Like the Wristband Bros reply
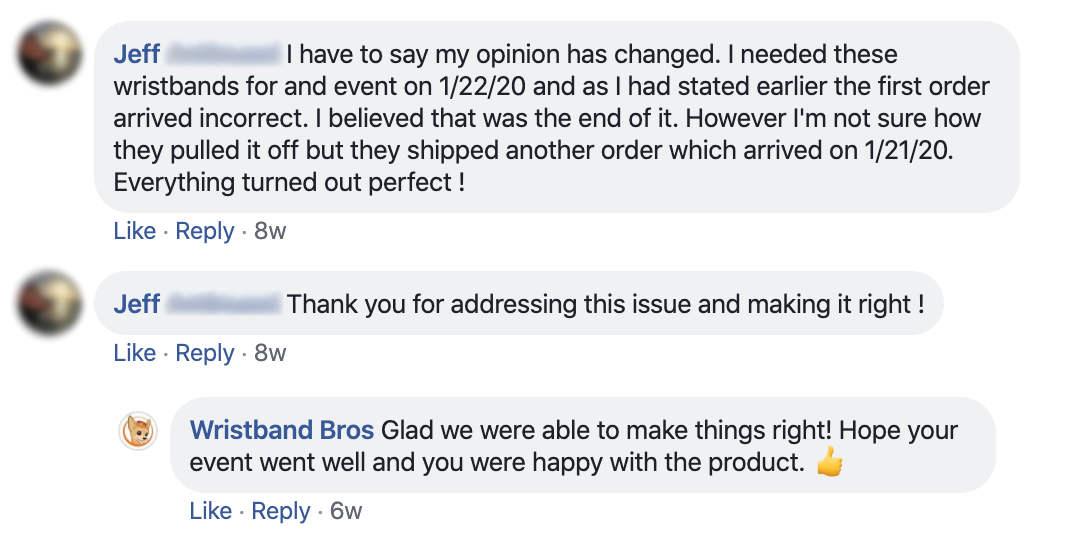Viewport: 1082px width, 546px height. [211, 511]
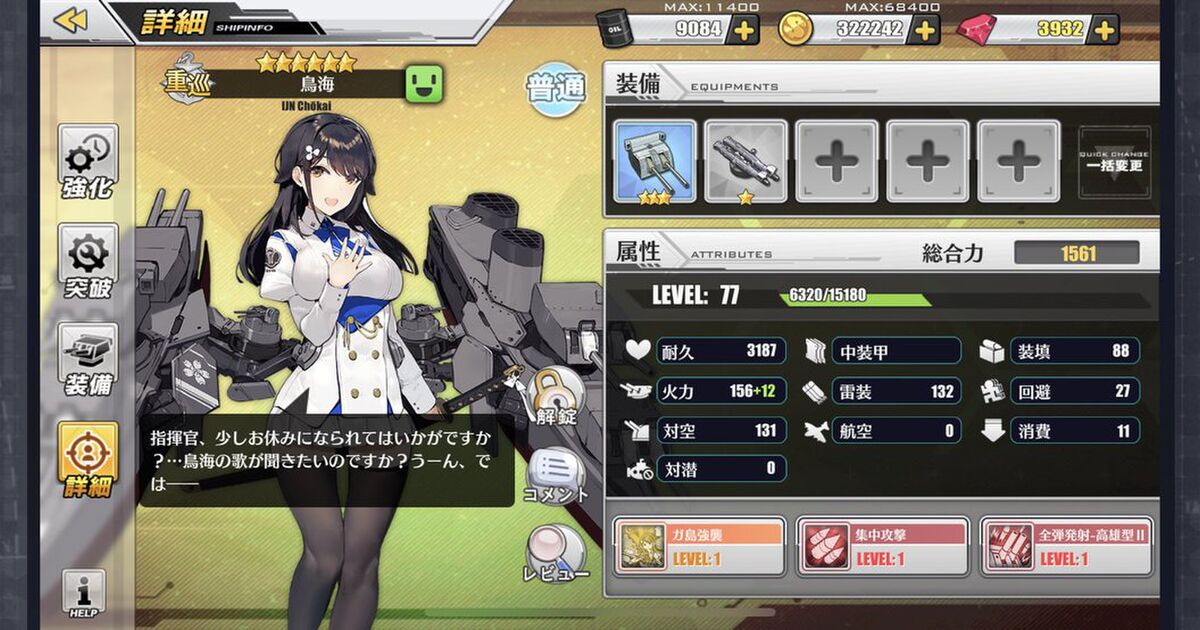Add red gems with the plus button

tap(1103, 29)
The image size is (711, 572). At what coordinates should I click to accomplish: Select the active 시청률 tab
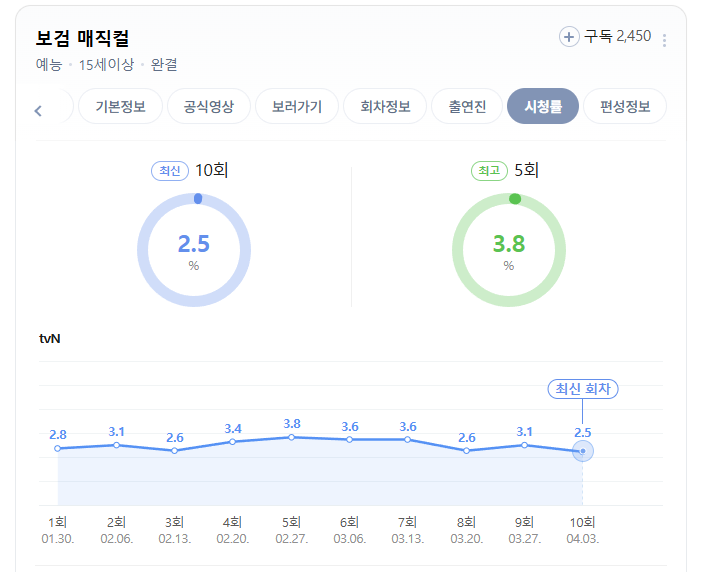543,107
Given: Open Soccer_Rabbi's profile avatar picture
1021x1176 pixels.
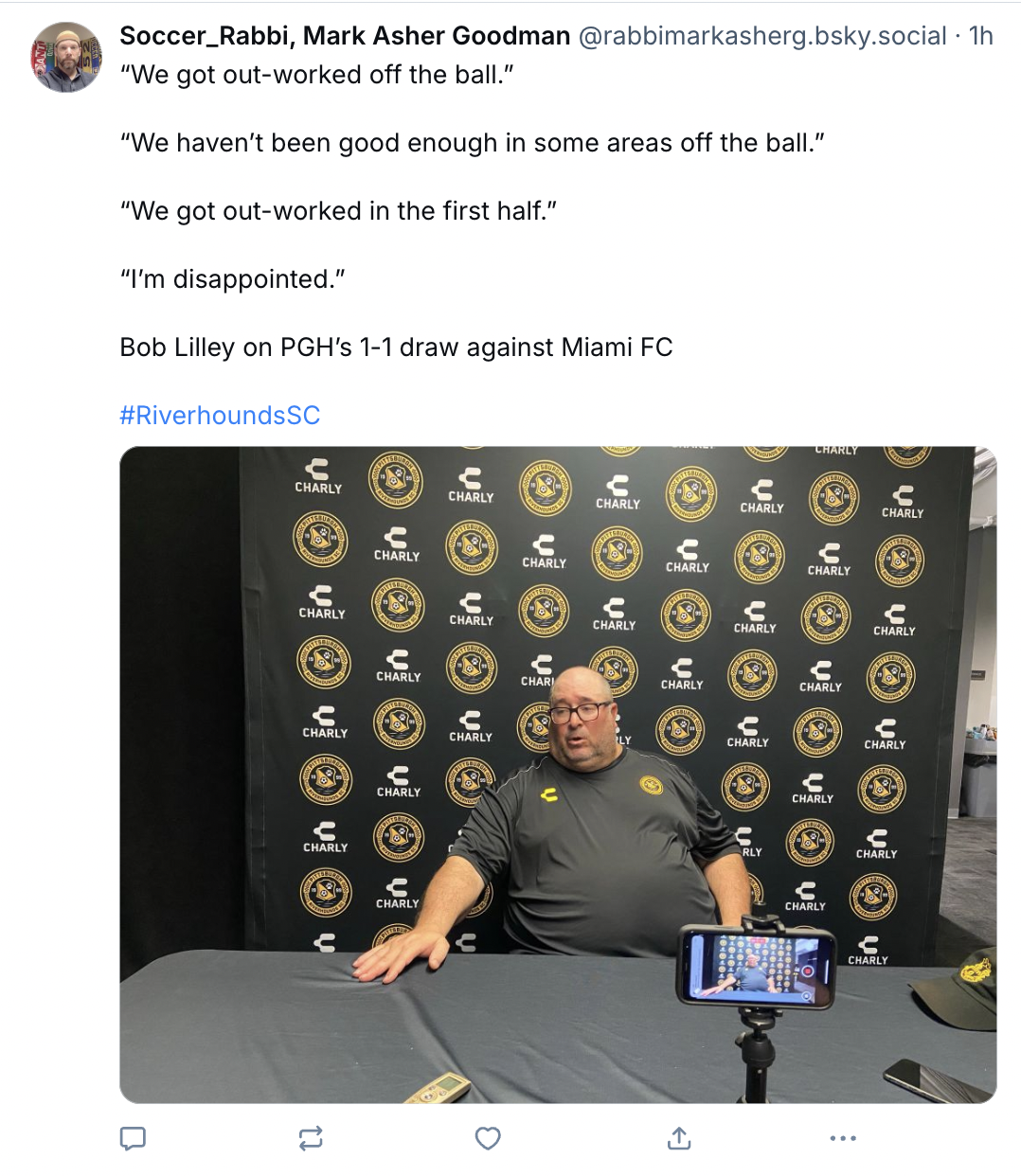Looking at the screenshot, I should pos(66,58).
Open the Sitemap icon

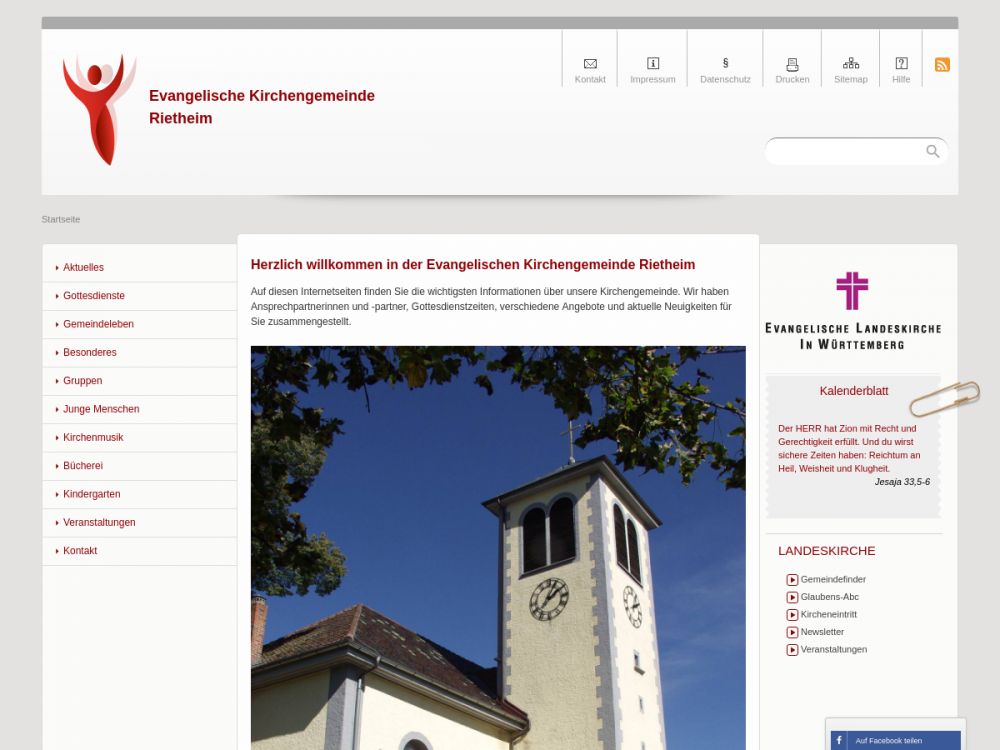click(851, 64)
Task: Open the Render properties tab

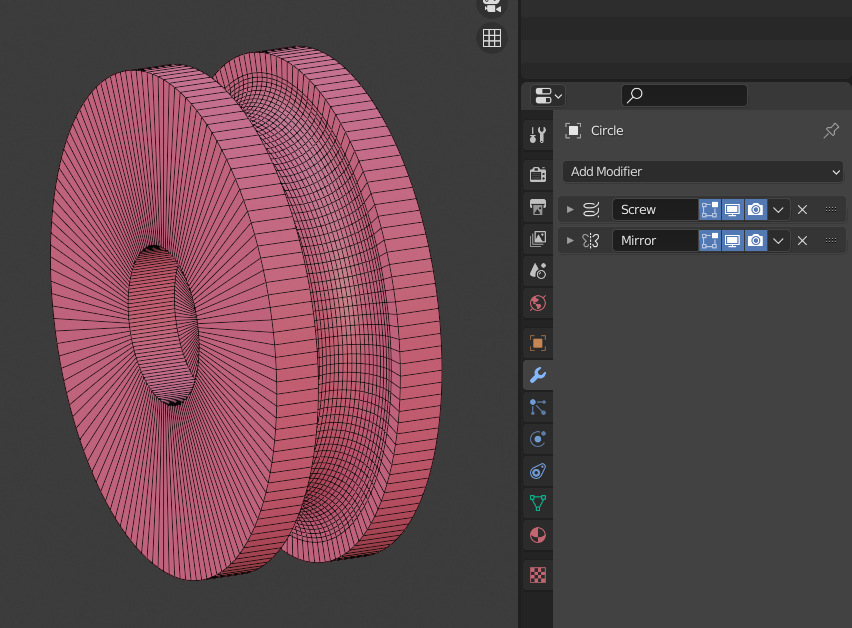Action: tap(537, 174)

★ ★ ★ ★ ★

All lines from the one holding "1021x1176 pixels." to the end of the listing above need to be duplicated exactly. None of the pictures should be included.

• Reply to the task:
1021x1176 pixels.
Looking at the screenshot, I should pos(66,58).
Open the Sitemap icon

click(851, 64)
Task: Open the Render properties tab

Action: tap(537, 174)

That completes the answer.